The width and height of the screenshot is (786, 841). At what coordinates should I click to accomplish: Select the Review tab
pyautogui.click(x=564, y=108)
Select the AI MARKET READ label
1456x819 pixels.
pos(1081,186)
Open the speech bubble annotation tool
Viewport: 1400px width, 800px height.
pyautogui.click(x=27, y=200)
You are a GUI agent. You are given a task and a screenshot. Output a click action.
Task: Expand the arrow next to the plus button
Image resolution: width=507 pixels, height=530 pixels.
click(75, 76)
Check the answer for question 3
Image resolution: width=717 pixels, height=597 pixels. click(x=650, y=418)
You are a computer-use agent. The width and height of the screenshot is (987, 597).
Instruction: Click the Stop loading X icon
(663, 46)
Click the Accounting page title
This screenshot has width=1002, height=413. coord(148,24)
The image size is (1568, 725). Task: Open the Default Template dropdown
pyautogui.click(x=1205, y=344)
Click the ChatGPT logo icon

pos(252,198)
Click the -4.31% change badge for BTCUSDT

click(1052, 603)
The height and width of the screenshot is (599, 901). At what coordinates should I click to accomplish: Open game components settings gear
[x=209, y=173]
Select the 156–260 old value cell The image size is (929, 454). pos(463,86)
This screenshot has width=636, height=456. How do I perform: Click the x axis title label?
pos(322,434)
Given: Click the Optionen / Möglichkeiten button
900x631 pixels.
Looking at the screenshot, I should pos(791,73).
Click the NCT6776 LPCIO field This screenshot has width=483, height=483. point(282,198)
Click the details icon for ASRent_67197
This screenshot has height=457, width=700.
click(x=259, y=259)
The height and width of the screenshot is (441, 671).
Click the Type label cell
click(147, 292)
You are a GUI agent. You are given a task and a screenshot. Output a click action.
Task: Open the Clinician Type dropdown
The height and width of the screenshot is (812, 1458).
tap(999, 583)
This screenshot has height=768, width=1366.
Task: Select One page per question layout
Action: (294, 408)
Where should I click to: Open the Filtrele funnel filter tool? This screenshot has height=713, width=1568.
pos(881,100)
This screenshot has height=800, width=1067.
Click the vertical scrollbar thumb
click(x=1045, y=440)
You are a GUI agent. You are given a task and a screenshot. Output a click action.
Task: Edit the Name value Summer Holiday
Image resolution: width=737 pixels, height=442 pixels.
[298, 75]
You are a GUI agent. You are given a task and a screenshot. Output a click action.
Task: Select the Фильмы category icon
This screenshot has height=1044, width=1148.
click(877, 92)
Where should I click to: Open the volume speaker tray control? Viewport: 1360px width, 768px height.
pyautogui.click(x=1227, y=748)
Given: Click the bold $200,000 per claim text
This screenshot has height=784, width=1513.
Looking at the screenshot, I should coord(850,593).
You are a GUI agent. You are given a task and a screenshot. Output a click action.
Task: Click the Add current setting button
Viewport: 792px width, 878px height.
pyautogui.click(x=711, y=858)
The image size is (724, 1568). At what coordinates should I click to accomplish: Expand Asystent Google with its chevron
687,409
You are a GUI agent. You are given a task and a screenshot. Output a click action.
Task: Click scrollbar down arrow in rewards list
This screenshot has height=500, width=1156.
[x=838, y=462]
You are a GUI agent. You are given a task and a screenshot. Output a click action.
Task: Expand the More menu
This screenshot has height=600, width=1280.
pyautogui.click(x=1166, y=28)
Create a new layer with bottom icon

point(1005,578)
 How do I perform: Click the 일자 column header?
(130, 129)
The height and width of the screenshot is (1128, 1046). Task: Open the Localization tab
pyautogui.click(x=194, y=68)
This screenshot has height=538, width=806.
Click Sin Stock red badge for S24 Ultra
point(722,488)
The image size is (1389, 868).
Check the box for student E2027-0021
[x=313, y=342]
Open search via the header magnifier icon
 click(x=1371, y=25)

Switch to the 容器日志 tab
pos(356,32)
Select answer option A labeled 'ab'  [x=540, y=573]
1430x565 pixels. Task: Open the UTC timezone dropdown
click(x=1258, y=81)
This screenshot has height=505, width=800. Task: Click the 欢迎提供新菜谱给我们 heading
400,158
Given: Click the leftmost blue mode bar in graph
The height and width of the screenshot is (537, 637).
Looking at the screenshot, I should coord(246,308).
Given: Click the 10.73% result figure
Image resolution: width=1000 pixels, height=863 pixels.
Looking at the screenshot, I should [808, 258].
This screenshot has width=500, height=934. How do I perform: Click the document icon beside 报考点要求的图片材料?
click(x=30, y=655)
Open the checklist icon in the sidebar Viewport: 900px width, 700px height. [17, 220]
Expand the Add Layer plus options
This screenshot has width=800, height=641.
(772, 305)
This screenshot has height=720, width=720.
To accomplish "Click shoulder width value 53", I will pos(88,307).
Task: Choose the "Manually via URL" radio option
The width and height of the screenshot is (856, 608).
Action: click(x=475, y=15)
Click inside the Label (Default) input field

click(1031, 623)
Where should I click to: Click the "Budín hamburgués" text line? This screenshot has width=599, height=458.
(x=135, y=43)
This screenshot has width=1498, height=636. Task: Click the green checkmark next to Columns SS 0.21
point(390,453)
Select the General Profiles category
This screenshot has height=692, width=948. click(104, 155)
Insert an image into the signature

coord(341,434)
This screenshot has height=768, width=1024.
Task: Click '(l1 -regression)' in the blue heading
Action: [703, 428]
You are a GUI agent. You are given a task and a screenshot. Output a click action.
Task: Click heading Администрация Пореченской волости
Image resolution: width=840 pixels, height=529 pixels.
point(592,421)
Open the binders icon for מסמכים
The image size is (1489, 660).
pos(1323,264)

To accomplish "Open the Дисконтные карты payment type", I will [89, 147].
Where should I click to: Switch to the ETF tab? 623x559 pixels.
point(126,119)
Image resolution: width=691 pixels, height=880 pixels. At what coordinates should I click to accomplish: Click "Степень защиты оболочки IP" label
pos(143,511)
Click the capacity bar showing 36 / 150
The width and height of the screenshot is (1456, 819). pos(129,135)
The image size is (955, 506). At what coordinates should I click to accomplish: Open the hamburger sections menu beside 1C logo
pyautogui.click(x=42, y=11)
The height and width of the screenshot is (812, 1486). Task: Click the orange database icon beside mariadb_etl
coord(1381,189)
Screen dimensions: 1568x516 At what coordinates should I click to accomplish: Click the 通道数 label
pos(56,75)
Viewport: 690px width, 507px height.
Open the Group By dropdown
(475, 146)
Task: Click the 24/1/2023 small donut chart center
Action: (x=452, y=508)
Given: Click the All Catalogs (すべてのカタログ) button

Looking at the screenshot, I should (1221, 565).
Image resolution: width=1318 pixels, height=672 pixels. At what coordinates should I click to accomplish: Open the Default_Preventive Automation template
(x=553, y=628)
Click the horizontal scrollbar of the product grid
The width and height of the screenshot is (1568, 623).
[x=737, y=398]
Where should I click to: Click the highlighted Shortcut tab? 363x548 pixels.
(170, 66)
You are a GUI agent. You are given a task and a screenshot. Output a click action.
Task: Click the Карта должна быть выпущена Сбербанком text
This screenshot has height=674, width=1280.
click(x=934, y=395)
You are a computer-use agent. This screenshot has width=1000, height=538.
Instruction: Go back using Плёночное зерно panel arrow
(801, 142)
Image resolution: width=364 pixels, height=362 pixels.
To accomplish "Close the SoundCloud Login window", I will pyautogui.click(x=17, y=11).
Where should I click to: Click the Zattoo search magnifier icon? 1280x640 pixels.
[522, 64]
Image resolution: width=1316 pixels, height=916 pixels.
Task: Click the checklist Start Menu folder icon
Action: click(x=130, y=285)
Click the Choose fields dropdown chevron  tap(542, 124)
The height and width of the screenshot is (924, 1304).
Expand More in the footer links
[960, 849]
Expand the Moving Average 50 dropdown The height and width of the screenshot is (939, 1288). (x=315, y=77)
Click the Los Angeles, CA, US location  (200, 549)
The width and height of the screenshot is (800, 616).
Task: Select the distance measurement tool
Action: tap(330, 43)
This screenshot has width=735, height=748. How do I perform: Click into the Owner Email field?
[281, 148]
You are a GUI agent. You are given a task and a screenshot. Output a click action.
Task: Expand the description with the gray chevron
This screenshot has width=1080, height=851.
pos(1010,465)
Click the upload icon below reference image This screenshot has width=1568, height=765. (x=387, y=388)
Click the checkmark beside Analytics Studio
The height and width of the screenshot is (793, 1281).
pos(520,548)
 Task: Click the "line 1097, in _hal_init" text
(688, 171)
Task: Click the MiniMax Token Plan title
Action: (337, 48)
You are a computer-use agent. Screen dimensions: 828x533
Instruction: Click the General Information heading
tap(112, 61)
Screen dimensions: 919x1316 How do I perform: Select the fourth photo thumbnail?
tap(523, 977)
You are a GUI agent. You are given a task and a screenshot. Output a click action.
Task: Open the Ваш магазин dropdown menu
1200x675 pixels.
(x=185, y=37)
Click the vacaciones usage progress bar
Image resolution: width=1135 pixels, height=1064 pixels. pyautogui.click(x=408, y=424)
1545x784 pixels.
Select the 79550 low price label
• • • • •
- What you are asked to do:
For every line above in which the string "computer" appears, add one; please give the final count and nothing else.

- Exercise answer:
3